Oil and gas drilling rig company Helmerich & Payne, Inc. (NYSE:HP) is a leader in a highly cyclical industry. The worst of the recent drilling downturn is clearly over if you look at the massive rebound in the company's utilization rate. But when you look at the total number of rigs it owns, you realize there's a long way to go before things are back to where they were in the heydays of mid-2014. Here's what you need to know.
It's the biggest
In mid-2017, Helmerich & Payne had roughly 350 drilling rigs in its U.S. land fleet, accounting for around 90% of its total rig portfolio (it also serves the offshore and foreign onshore markets). The vast majority of the company's U.S.-focused equipment (around 80%) is made up of alternating current (AC) rigs, which are more flexible and efficient than older rigs. The oil and gas industry has been making a long-term shift toward these rigs for years.
You wouldn't believe the size of Helmerich & Payne's rig count compared to its peers. Patterson-UTI Energy, Inc. (NASDAQ:PTEN), the next largest direct competitor, has less than half as many AC rigs. Nabors Industries Ltd. (NYSE:NBR) has around a third as many U.S. onshore AC rigs. That helps explain why Helmerich's U.S. onshore market share in the AC space is 29% compared to Patterson's 20% and Nabors' 16%.
The opportunity and the problem
So Helmerich & Payne is the clear leader in the U.S. onshore market. The upturn has been good to the company, too, with its utilization more than doubling from the low it hit in mid-2016. The problem with that statistic, however, is that the utilization rate went from a dismal 24% in June 2016 to 52% in June of 2017. A big improvement to be sure, but the company still had 48% of its U.S. land fleet sitting idle.
Generally speaking, rigs that aren't drilling aren't earning Helmerich & Payne any money. And that's the catch: The company has the biggest AC fleet but also the most idle AC rigs of any of its direct peers. That's an opportunity, but also a risk.
If demand for U.S. onshore rigs increases, Helmerich & Payne is in a unique position to supply customers with the most advanced equipment. It doesn't need to build or acquire new rigs, just pull an idle one back into action. That means it can act fast to meet demand, and boost its top and bottom lines -- but only if demand continues to move higher.
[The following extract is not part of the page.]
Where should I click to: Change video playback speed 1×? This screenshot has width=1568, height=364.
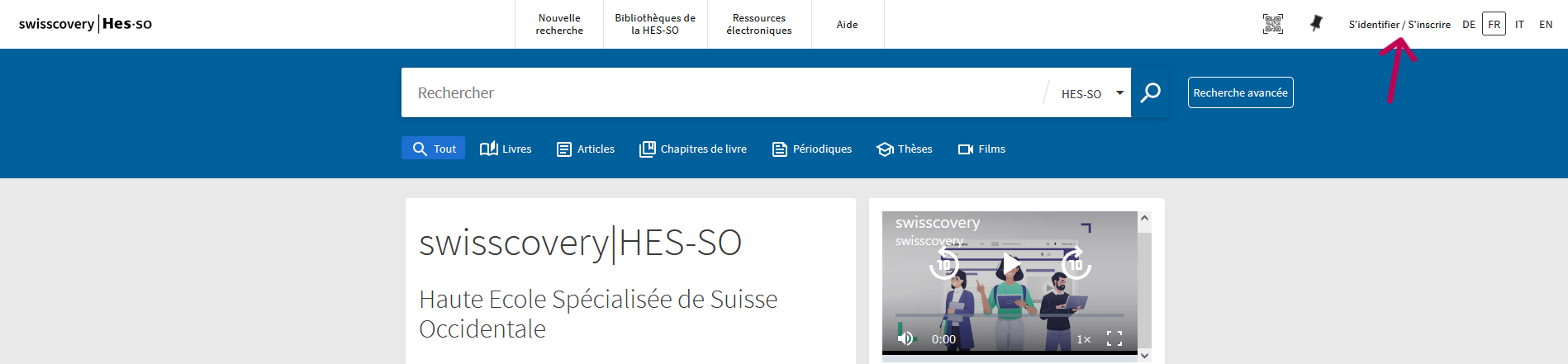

If demand remains at current levels, then Helmerich & Payne has a problem. It's sitting on a rig portfolio with a significant amount of idle equipment. That's a drag on the top and bottom lines. And, worse, it could lead to asset writeoffs if demand never returns to previous peak levels.
This is a glass half-full versus a glass half-empty situation, with Helmerich & Payne's future heavily influenced by what happens to the U.S. onshore drilling market. If drilling demand moves higher, Helmerich is in a great position to prosper. If it is moribund, however, it will be carrying a lot of dead weight in its portfolio. This is part of the reason why the company offers a hefty 5.9% yield. But now that you know the rig stats, you can make a more educated decision about the risks and opportunities facing this high-yield stock.